EXERCISE AIM =>
The reply should consist of the full listing, repeated word for word.

TASK DATA =>
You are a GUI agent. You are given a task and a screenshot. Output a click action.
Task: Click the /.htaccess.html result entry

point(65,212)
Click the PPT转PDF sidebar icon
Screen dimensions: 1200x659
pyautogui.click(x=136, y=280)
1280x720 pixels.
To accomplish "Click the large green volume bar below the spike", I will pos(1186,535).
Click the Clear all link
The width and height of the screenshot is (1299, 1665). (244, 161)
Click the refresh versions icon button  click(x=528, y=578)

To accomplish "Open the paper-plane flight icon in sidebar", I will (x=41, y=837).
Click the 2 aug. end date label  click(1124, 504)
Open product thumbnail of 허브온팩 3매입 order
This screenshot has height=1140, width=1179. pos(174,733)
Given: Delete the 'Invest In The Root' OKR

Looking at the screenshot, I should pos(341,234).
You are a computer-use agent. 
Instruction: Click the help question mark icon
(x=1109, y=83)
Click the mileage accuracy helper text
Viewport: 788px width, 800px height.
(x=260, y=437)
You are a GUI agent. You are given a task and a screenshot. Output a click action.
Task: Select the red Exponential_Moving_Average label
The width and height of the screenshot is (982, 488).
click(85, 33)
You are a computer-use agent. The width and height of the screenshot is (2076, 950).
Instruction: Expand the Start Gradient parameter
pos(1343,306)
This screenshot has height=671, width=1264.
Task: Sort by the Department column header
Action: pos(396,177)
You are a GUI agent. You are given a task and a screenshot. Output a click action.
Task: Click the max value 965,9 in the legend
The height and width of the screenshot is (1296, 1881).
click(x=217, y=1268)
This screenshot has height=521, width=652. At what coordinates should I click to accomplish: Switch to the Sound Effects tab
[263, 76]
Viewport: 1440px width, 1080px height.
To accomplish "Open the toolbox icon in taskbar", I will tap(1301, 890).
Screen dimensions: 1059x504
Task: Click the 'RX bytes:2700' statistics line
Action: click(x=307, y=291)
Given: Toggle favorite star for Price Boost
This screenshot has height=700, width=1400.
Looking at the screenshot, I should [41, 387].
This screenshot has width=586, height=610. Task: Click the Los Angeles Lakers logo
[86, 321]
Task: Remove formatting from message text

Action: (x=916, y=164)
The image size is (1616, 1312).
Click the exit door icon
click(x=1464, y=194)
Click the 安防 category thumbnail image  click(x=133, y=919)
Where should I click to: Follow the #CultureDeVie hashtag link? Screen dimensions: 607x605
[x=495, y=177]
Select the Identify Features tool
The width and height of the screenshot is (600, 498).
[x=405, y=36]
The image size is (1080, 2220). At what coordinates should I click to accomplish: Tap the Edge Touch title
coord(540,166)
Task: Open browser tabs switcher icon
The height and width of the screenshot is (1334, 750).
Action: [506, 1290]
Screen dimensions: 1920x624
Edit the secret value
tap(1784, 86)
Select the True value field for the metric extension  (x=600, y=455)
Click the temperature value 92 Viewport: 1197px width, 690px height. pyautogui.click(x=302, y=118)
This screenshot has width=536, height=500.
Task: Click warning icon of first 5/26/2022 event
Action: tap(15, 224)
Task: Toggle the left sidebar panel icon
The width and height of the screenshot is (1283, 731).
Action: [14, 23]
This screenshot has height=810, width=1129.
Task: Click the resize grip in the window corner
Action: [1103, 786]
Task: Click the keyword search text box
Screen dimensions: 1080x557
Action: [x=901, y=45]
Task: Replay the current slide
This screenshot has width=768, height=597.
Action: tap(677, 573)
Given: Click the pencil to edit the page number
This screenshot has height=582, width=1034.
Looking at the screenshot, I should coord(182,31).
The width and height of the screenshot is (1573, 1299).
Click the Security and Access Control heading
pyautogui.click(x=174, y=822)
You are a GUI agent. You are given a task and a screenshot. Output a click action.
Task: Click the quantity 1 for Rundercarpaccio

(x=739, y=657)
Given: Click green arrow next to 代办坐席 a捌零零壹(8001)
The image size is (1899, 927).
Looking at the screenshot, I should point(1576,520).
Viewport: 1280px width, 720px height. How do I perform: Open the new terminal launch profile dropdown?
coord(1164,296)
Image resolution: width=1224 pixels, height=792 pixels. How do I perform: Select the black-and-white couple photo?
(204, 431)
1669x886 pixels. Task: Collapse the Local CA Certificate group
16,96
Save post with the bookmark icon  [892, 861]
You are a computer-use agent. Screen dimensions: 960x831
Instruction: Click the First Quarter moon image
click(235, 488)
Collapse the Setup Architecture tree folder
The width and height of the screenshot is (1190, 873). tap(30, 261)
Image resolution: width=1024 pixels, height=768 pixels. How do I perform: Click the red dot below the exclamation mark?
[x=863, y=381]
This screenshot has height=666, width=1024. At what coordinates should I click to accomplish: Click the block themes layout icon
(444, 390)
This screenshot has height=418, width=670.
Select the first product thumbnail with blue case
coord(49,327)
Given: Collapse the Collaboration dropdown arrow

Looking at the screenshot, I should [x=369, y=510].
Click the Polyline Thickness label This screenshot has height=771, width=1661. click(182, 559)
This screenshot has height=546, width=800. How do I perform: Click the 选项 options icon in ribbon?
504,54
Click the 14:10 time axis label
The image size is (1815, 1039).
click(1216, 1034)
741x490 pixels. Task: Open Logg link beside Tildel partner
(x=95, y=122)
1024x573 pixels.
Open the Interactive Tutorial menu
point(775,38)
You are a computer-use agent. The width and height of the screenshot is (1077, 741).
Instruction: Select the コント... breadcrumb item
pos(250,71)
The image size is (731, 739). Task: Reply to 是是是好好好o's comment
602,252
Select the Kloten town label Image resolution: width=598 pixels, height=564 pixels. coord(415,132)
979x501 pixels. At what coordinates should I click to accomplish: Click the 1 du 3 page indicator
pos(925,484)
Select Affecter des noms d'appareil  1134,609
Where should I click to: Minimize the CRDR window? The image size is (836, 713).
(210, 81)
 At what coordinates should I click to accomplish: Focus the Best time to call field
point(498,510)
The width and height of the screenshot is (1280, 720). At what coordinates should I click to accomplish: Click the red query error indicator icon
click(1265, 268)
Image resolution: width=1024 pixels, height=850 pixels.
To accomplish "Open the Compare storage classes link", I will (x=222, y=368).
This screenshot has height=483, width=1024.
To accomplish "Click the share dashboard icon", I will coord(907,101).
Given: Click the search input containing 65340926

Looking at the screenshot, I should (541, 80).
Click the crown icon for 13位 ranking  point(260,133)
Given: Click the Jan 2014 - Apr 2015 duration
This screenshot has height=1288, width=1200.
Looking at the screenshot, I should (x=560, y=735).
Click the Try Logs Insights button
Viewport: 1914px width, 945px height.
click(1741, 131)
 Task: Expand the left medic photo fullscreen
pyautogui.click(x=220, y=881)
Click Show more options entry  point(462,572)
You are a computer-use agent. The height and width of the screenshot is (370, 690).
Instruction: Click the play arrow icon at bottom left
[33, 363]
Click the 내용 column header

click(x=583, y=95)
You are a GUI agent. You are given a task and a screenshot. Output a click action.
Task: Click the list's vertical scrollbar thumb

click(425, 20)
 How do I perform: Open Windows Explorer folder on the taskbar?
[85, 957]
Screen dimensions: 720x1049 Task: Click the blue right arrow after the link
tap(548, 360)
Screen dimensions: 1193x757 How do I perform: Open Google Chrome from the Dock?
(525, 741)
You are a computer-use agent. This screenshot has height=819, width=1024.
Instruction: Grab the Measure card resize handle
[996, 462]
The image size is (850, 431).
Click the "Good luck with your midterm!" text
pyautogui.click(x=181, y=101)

RESULT FOR THIS TASK =>
You are a GUI agent. You are given a task and a screenshot. Output a click action.
Task: Click the /.htaccess.html result entry

point(65,212)
Click the PPT转PDF sidebar icon
Screen dimensions: 1200x659
pyautogui.click(x=136, y=280)
1280x720 pixels.
To accomplish "Click the large green volume bar below the spike", I will pos(1186,535).
Click the Clear all link
The width and height of the screenshot is (1299, 1665). (244, 161)
Click the refresh versions icon button  click(x=528, y=578)

To accomplish "Open the paper-plane flight icon in sidebar", I will (x=41, y=837).
Click the 2 aug. end date label  click(1124, 504)
Open product thumbnail of 허브온팩 3매입 order
This screenshot has height=1140, width=1179. pos(174,733)
Given: Delete the 'Invest In The Root' OKR

Looking at the screenshot, I should pos(341,234).
You are a computer-use agent. 
Instruction: Click the help question mark icon
(x=1109, y=83)
Click the mileage accuracy helper text
Viewport: 788px width, 800px height.
(x=260, y=437)
You are a GUI agent. You are given a task and a screenshot. Output a click action.
Task: Select the red Exponential_Moving_Average label
The width and height of the screenshot is (982, 488).
click(85, 33)
You are a computer-use agent. The width and height of the screenshot is (2076, 950).
Instruction: Expand the Start Gradient parameter
pos(1343,306)
This screenshot has height=671, width=1264.
Task: Sort by the Department column header
Action: pos(396,177)
You are a GUI agent. You are given a task and a screenshot. Output a click action.
Task: Click the max value 965,9 in the legend
The height and width of the screenshot is (1296, 1881).
click(x=217, y=1268)
This screenshot has height=521, width=652. At what coordinates should I click to accomplish: Switch to the Sound Effects tab
[263, 76]
Viewport: 1440px width, 1080px height.
To accomplish "Open the toolbox icon in taskbar", I will tap(1301, 890).
Screen dimensions: 1059x504
Task: Click the 'RX bytes:2700' statistics line
Action: click(x=307, y=291)
Given: Toggle favorite star for Price Boost
This screenshot has height=700, width=1400.
Looking at the screenshot, I should [41, 387].
This screenshot has width=586, height=610. Task: Click the Los Angeles Lakers logo
[86, 321]
Task: Remove formatting from message text

Action: (x=916, y=164)
The image size is (1616, 1312).
Click the exit door icon
click(x=1464, y=194)
Click the 安防 category thumbnail image  click(x=133, y=919)
Where should I click to: Follow the #CultureDeVie hashtag link? Screen dimensions: 607x605
[x=495, y=177]
Select the Identify Features tool
The width and height of the screenshot is (600, 498).
[x=405, y=36]
The image size is (1080, 2220). At what coordinates should I click to accomplish: Tap the Edge Touch title
coord(540,166)
Task: Open browser tabs switcher icon
The height and width of the screenshot is (1334, 750).
Action: [506, 1290]
Screen dimensions: 1920x624
Edit the secret value
tap(1784, 86)
Select the True value field for the metric extension  (x=600, y=455)
Click the temperature value 92 Viewport: 1197px width, 690px height. pyautogui.click(x=302, y=118)
This screenshot has width=536, height=500.
Task: Click warning icon of first 5/26/2022 event
Action: tap(15, 224)
Task: Toggle the left sidebar panel icon
The width and height of the screenshot is (1283, 731).
Action: [14, 23]
This screenshot has height=810, width=1129.
Task: Click the resize grip in the window corner
Action: [1103, 786]
Task: Click the keyword search text box
Screen dimensions: 1080x557
Action: [x=901, y=45]
Task: Replay the current slide
This screenshot has width=768, height=597.
Action: tap(677, 573)
Given: Click the pencil to edit the page number
This screenshot has height=582, width=1034.
Looking at the screenshot, I should coord(182,31).
The width and height of the screenshot is (1573, 1299).
Click the Security and Access Control heading
pyautogui.click(x=174, y=822)
You are a GUI agent. You are given a task and a screenshot. Output a click action.
Task: Click the quantity 1 for Rundercarpaccio

(x=739, y=657)
Given: Click green arrow next to 代办坐席 a捌零零壹(8001)
The image size is (1899, 927).
Looking at the screenshot, I should point(1576,520).
Viewport: 1280px width, 720px height. How do I perform: Open the new terminal launch profile dropdown?
coord(1164,296)
Image resolution: width=1224 pixels, height=792 pixels. How do I perform: Select the black-and-white couple photo?
(204, 431)
1669x886 pixels. Task: Collapse the Local CA Certificate group
16,96
Save post with the bookmark icon  [892, 861]
You are a computer-use agent. Screen dimensions: 960x831
Instruction: Click the First Quarter moon image
click(235, 488)
Collapse the Setup Architecture tree folder
The width and height of the screenshot is (1190, 873). tap(30, 261)
Image resolution: width=1024 pixels, height=768 pixels. How do I perform: Click the red dot below the exclamation mark?
[x=863, y=381]
This screenshot has height=666, width=1024. At what coordinates should I click to accomplish: Click the block themes layout icon
(444, 390)
This screenshot has height=418, width=670.
Select the first product thumbnail with blue case
coord(49,327)
Given: Collapse the Collaboration dropdown arrow

Looking at the screenshot, I should [x=369, y=510].
Click the Polyline Thickness label This screenshot has height=771, width=1661. click(182, 559)
This screenshot has height=546, width=800. How do I perform: Click the 选项 options icon in ribbon?
504,54
Click the 14:10 time axis label
The image size is (1815, 1039).
click(1216, 1034)
741x490 pixels. Task: Open Logg link beside Tildel partner
(x=95, y=122)
1024x573 pixels.
Open the Interactive Tutorial menu
point(775,38)
You are a computer-use agent. The width and height of the screenshot is (1077, 741).
Instruction: Select the コント... breadcrumb item
pos(250,71)
The image size is (731, 739). Task: Reply to 是是是好好好o's comment
602,252
Select the Kloten town label Image resolution: width=598 pixels, height=564 pixels. coord(415,132)
979x501 pixels. At what coordinates should I click to accomplish: Click the 1 du 3 page indicator
pos(925,484)
Select Affecter des noms d'appareil  1134,609
Where should I click to: Minimize the CRDR window? The image size is (836, 713).
(210, 81)
 At what coordinates should I click to accomplish: Focus the Best time to call field
point(498,510)
The width and height of the screenshot is (1280, 720). At what coordinates should I click to accomplish: Click the red query error indicator icon
click(1265, 268)
Image resolution: width=1024 pixels, height=850 pixels.
To accomplish "Open the Compare storage classes link", I will (x=222, y=368).
This screenshot has height=483, width=1024.
To accomplish "Click the share dashboard icon", I will coord(907,101).
Given: Click the search input containing 65340926

Looking at the screenshot, I should (541, 80).
Click the crown icon for 13位 ranking  point(260,133)
Given: Click the Jan 2014 - Apr 2015 duration
This screenshot has height=1288, width=1200.
Looking at the screenshot, I should (x=560, y=735).
Click the Try Logs Insights button
Viewport: 1914px width, 945px height.
click(1741, 131)
 Task: Expand the left medic photo fullscreen
pyautogui.click(x=220, y=881)
Click Show more options entry  point(462,572)
You are a computer-use agent. The height and width of the screenshot is (370, 690).
Instruction: Click the play arrow icon at bottom left
[33, 363]
Click the 내용 column header

click(x=583, y=95)
You are a GUI agent. You are given a task and a screenshot. Output a click action.
Task: Click the list's vertical scrollbar thumb

click(425, 20)
 How do I perform: Open Windows Explorer folder on the taskbar?
[85, 957]
Screen dimensions: 720x1049 Task: Click the blue right arrow after the link
tap(548, 360)
Screen dimensions: 1193x757 How do I perform: Open Google Chrome from the Dock?
(525, 741)
You are a computer-use agent. This screenshot has height=819, width=1024.
Instruction: Grab the Measure card resize handle
[996, 462]
The image size is (850, 431).
Click the "Good luck with your midterm!" text
pyautogui.click(x=181, y=101)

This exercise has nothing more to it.